START INFORMATION SUPPLIED

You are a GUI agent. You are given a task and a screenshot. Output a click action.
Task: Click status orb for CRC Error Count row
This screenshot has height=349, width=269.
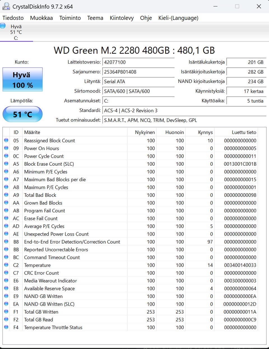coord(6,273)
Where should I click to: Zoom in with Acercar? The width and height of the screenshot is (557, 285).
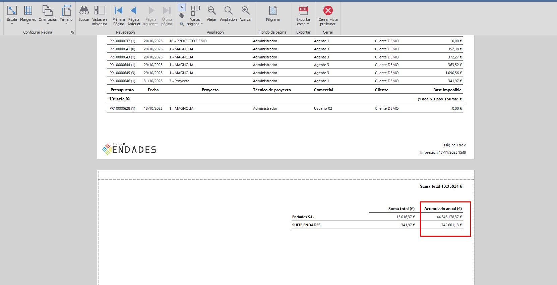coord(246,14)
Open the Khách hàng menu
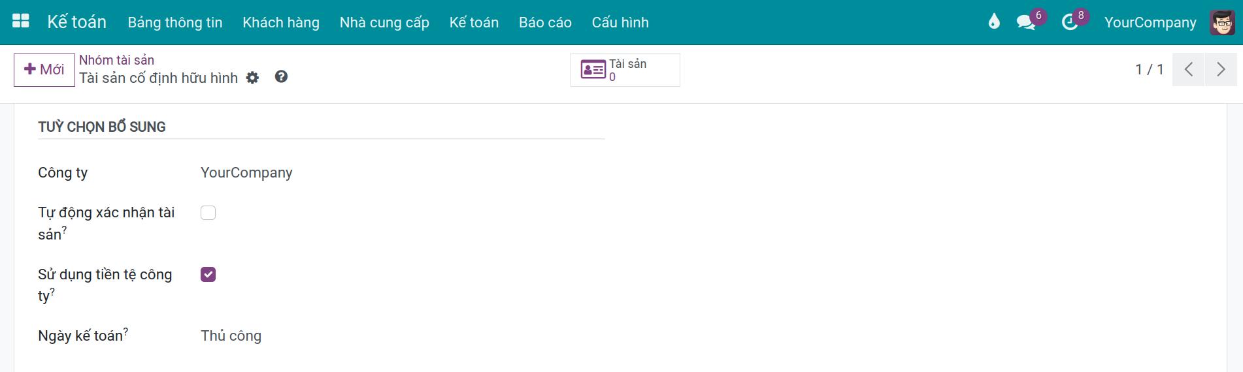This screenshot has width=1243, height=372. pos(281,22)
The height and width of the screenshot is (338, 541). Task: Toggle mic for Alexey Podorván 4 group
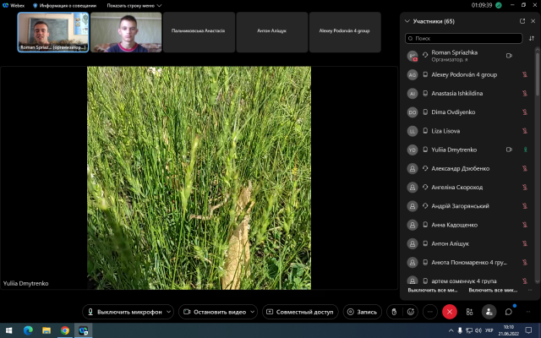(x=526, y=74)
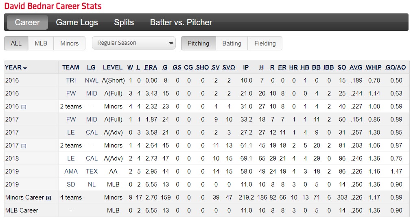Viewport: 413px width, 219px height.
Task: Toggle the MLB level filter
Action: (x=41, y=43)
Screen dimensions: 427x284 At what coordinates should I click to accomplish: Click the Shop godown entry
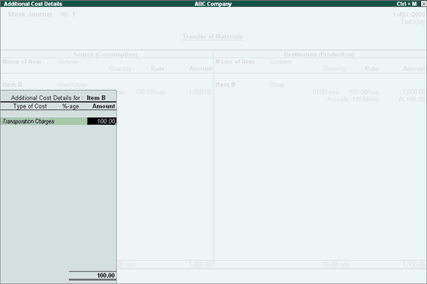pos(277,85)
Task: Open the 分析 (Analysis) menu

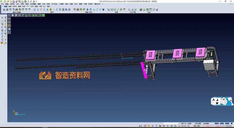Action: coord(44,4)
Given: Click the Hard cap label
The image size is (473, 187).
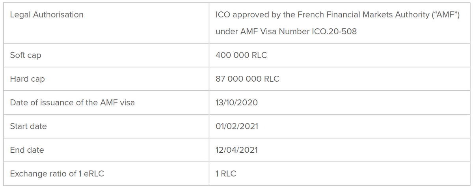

END INFORMATION SUPPLIED

WORK INSTRUCTION: No pictures, please. Output the listing above exactly as it stands.

RESULT FOR THIS EXERCISE:
You are a GUI agent. You are given a task and a screenshot. Output a click action.
Task: Click status orb for CRC Error Count row
This screenshot has height=349, width=269.
coord(6,273)
Where should I click to: Zoom in with Acercar? The width and height of the screenshot is (557, 285).
coord(246,14)
Open the Khách hàng menu
This screenshot has width=1243, height=372. pos(281,22)
The height and width of the screenshot is (338, 541). Task: Toggle mic for Alexey Podorván 4 group
(x=526, y=74)
Viewport: 413px width, 219px height.
Task: Toggle the MLB level filter
Action: (x=41, y=43)
Screen dimensions: 427x284 At what coordinates should I click to accomplish: Click the Shop godown entry
pos(277,85)
Task: Open the 分析 (Analysis) menu

Action: coord(44,4)
Given: Click the Hard cap label
The image size is (473, 187).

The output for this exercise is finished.